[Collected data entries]
⁂
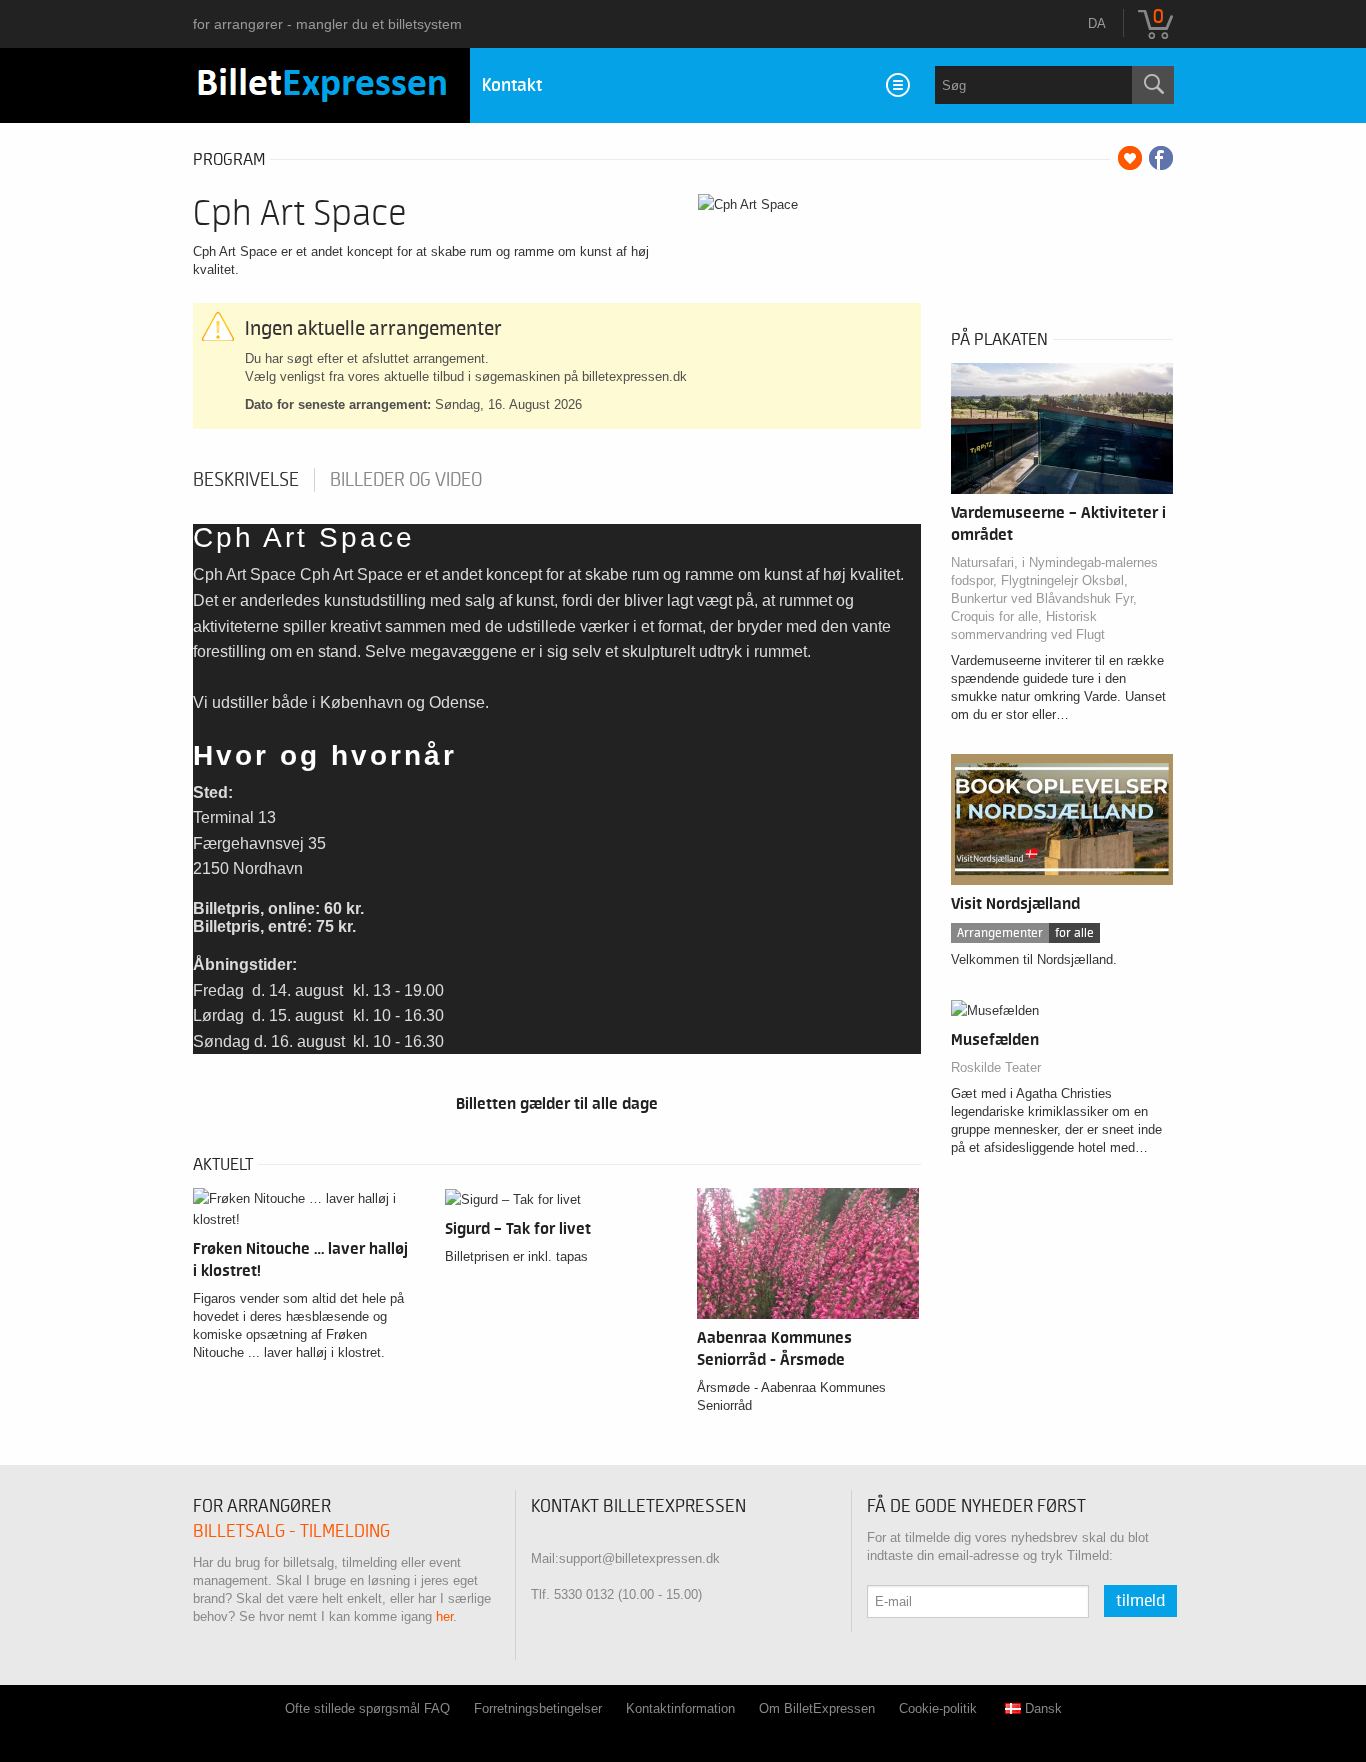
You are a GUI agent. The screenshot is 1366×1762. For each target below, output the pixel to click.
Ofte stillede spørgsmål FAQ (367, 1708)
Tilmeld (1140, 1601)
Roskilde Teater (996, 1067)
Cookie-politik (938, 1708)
⁂
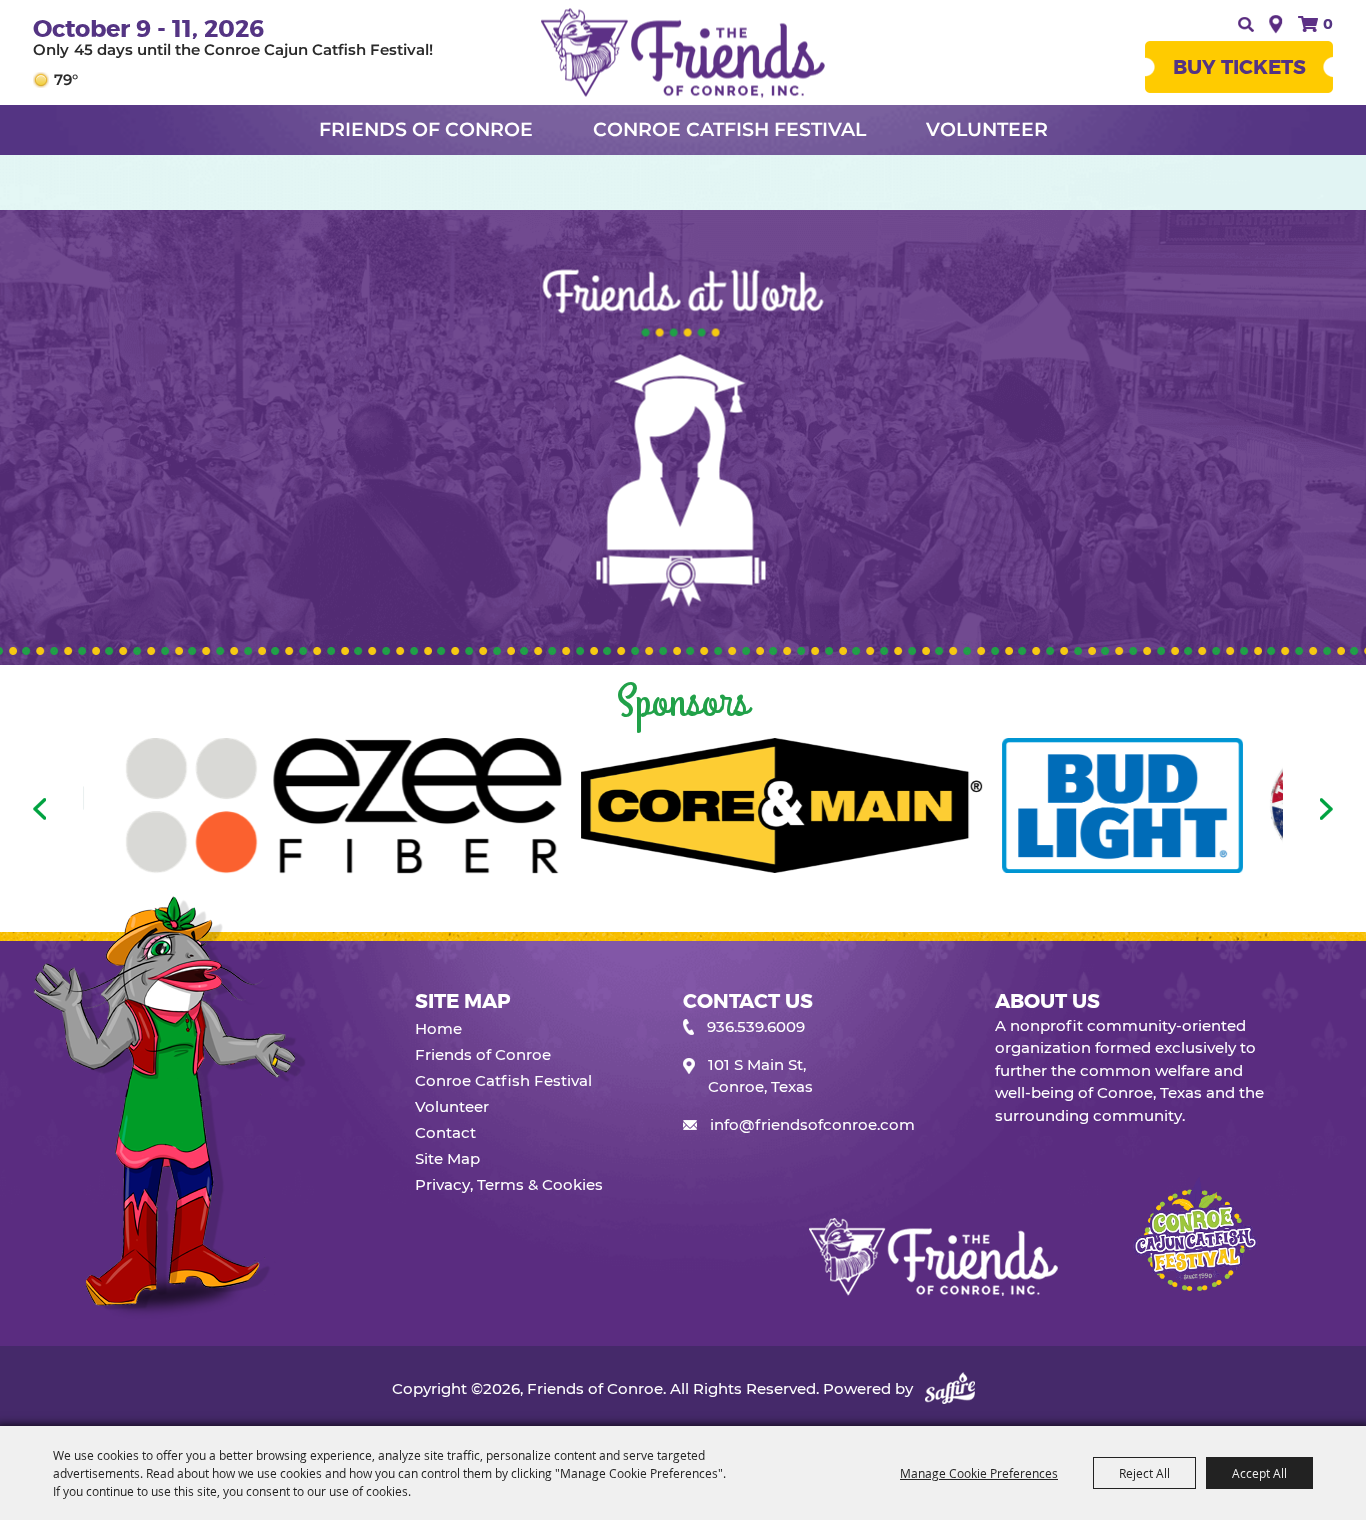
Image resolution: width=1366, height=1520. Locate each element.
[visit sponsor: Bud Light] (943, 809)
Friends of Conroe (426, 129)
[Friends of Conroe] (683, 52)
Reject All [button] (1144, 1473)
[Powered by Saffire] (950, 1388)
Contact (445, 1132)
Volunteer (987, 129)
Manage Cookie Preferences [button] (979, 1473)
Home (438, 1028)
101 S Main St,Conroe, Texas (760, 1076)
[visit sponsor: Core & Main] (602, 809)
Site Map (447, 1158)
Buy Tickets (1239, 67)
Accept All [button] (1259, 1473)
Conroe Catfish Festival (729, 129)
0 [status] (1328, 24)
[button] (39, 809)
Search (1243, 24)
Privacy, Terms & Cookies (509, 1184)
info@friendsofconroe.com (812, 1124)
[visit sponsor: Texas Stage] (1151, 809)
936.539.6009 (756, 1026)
⁂
### ABOUT THIS EXERCISE
Beginning at the line with "Privacy, Terms & Cookies (509, 1184)" and ending at the line with "936.539.6009 (756, 1026)", reproduce each line of the data above exactly, and add no other lines.

### PROBLEM SOLUTION
Privacy, Terms & Cookies (509, 1184)
info@friendsofconroe.com (812, 1124)
[visit sponsor: Texas Stage] (1151, 809)
936.539.6009 (756, 1026)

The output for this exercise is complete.